Solicitors have hailed a Supreme Court decision in a professional negligence case as providing much needed clarity on their liability when they mistakenly give a client wrong information. In BPE Solicitors and Anor v Hughes-Holland (in substitution for Gabriel), five Supreme Court justices led by Lord Sumption yesterday unanimously rejected an attempt to overturn a decision that a law firm was not responsible for the entire costs of a disastrous property transaction because it provided allegedly erroneous information after a client had decided to embark upon the transaction.
It is the first case against a firm of solicitors to reach the Supreme Court since the leading case of Saamco (South Australia Asset Management Corp v York Montague Ltd), in which the House of Lords ruled in 1997 that recoverable losses be limited to the part of the overall loss that was within the scope of the adviser’s duty.
The BPE case arose from services given by Cheltenham business firm BPE Solicitors to a Mr Gabriel over a £200,000 loan to a friend who was a property investor. Gabriel had understood the loan to be secured on a property destined to be converted into offices, however the friend used it to pay off another loan secured on the property. When the friend defaulted and Gabriel subsequently took possession of the property, it was found to be worth only £13,000. Gabriel sued BPE on the basis of documentation the firm had drawn up, claiming his full losses from the doomed venture.

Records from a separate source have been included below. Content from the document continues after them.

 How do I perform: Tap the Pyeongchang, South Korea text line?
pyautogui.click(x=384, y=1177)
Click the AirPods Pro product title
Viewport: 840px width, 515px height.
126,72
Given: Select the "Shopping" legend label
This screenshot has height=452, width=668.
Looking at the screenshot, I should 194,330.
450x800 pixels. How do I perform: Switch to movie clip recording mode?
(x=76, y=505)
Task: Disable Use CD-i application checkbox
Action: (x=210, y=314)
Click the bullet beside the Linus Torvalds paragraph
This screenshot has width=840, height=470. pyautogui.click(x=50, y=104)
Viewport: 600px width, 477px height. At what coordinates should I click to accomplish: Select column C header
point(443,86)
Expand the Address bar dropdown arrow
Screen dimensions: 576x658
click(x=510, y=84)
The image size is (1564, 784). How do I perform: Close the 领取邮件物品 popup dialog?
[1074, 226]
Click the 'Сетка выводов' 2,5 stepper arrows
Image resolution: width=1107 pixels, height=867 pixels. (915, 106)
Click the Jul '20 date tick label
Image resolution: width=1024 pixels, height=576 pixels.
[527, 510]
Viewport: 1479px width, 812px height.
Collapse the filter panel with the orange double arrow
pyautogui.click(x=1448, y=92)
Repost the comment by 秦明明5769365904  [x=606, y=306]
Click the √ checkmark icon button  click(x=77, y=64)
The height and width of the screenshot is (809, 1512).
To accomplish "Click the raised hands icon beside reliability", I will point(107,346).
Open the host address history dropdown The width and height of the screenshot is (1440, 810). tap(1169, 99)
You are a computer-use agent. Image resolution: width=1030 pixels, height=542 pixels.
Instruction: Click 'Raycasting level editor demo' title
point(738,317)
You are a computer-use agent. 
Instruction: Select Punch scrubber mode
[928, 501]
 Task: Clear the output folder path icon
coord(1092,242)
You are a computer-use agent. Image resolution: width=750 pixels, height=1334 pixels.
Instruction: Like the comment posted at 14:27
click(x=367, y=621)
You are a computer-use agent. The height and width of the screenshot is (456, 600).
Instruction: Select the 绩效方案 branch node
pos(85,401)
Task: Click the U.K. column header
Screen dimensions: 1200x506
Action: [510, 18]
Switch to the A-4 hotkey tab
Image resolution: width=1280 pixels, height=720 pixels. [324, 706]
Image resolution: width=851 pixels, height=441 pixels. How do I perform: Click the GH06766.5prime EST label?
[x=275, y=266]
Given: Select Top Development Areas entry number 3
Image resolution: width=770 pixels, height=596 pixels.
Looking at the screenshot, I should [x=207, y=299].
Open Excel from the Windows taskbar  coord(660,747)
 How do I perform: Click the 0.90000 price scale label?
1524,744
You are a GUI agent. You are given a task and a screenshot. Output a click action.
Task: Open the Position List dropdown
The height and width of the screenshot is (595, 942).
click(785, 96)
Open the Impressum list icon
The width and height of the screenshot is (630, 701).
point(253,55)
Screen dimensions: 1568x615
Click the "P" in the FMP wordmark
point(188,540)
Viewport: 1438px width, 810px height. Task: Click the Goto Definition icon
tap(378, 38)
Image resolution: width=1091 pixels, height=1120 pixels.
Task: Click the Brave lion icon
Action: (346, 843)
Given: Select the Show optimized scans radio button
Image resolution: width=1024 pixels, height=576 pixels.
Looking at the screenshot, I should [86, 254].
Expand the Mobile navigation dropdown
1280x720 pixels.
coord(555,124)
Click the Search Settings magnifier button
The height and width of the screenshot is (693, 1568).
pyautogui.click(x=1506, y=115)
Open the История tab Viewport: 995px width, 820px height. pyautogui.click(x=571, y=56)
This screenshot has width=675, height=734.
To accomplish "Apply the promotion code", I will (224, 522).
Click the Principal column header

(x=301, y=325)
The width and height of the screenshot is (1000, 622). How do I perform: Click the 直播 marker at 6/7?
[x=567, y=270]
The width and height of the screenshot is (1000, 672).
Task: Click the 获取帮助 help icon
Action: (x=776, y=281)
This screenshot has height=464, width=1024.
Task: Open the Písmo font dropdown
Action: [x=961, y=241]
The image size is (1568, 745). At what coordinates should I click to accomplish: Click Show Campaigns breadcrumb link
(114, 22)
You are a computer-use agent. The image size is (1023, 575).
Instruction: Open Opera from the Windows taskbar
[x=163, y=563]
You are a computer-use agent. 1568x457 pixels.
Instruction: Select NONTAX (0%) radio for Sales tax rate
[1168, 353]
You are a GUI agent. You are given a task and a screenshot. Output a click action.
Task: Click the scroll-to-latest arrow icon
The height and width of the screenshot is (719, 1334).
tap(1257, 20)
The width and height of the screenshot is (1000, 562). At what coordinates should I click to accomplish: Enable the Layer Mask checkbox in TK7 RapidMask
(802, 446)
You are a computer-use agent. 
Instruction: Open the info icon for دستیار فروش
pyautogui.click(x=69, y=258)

The judge at first instance accepted that BPE was on an ‘information retainer’ and therefore liable only for the consequences of its information being wrong, but awarded full losses on the basis that Gabriel would not have gone ahead with the loan had he known his money was to be used to discharge existing debts.
BPE appealed, with the Court of Appeal ruling that Gabriel’s losses were caused by his decision to invest in a venture that was doomed from the outset and by his failure to obtain any valuation evidence or insist on staged payments on completion of phases of the renovation. A trustee of the now-bankrupt Gabriel took the case to the Supreme Court, which upheld the Court of Appeal's decision.
The judgment states that BPE was not legally responsible for the client’s decision to lend the money, ‘but only for confirming his assumption about one of a number of factors in his assessment of the project’. Even if his assumption had been right, Gabriel would still have lost his money because the expenditure of £200,000 would not have enhanced the value of the property.
‘The development would have been left incomplete, the loan unpaid and the property substantially worthless when it came to be sold into a depressed market under the chargee’s power of sale. None of the loss which Mr Gabriel suffered was within the scope of BPE’s duty. None of it was loss against which BPE was duty bound to take reasonable care to protect him. It arose from commercial misjudgements which were no concern of theirs.’
BPE's solicitors, commercial firm Beale & Company, said that the decision had provided much needed clarity on the so-called Saamco cap. ‘There are no longer exceptions to the rule that in information retainers the professionals are only responsible for the consequences of their information being wrong,’ Rhian Howell, partner, said.
‘A professional is not responsible for the full transactional losses of a claimant when it was the claimant's decision to enter the transaction in question. This is undoubtedly good news for professionals and their professional indemnity insurers.’
John Workman, managing partner, BPE Solicitors said: ‘We have always maintained that the allegations made by Mr Gabriel against BPE did not cause his loss and we are pleased to see our position has been vindicated by both the Court of Appeal and the Supreme Court.’